Records about locating elements on screens:
= = = =
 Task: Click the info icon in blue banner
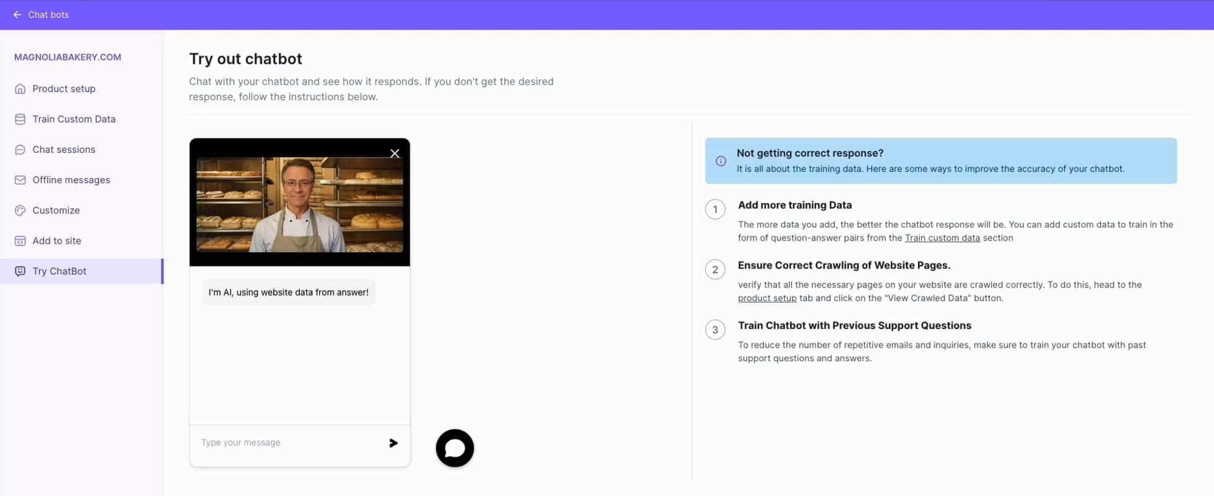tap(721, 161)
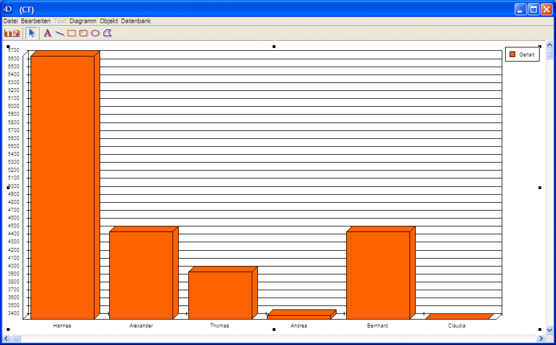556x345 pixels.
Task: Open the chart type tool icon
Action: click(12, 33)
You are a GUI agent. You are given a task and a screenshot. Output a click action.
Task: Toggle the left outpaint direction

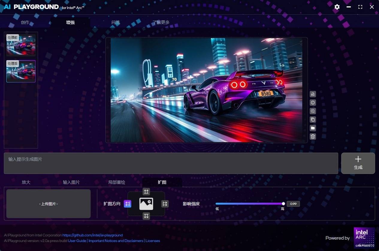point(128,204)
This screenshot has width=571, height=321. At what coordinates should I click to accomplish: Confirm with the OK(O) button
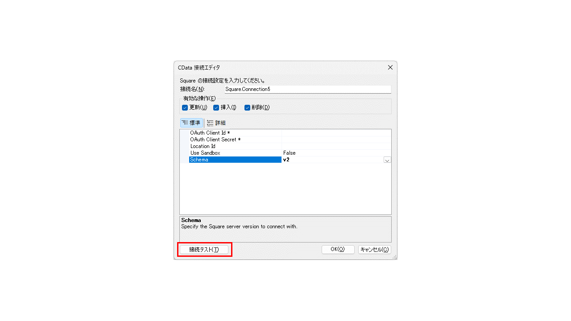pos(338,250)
= = = =
REQUIREMENT
Render every line of the records as a Markdown table with the columns "Row" and "Line", numbering each line and skipping blank lines. Leave the pictures out of the table.

COMPLETE OUTPUT
| Row | Line |
|---|---|
| 1 |  Task: Click the info icon in blue banner |
| 2 | tap(721, 161) |
| 3 | 556x345 pixels. |
| 4 | Task: Open the chart type tool icon |
| 5 | Action: click(12, 33) |
| 6 | You are a GUI agent. You are given a task and a screenshot. Output a click action. |
| 7 | Task: Toggle the left outpaint direction |
| 8 | point(128,204) |
| 9 | This screenshot has width=571, height=321. At what coordinates should I click to accomplish: Confirm with the OK(O) button |
| 10 | pos(338,250) |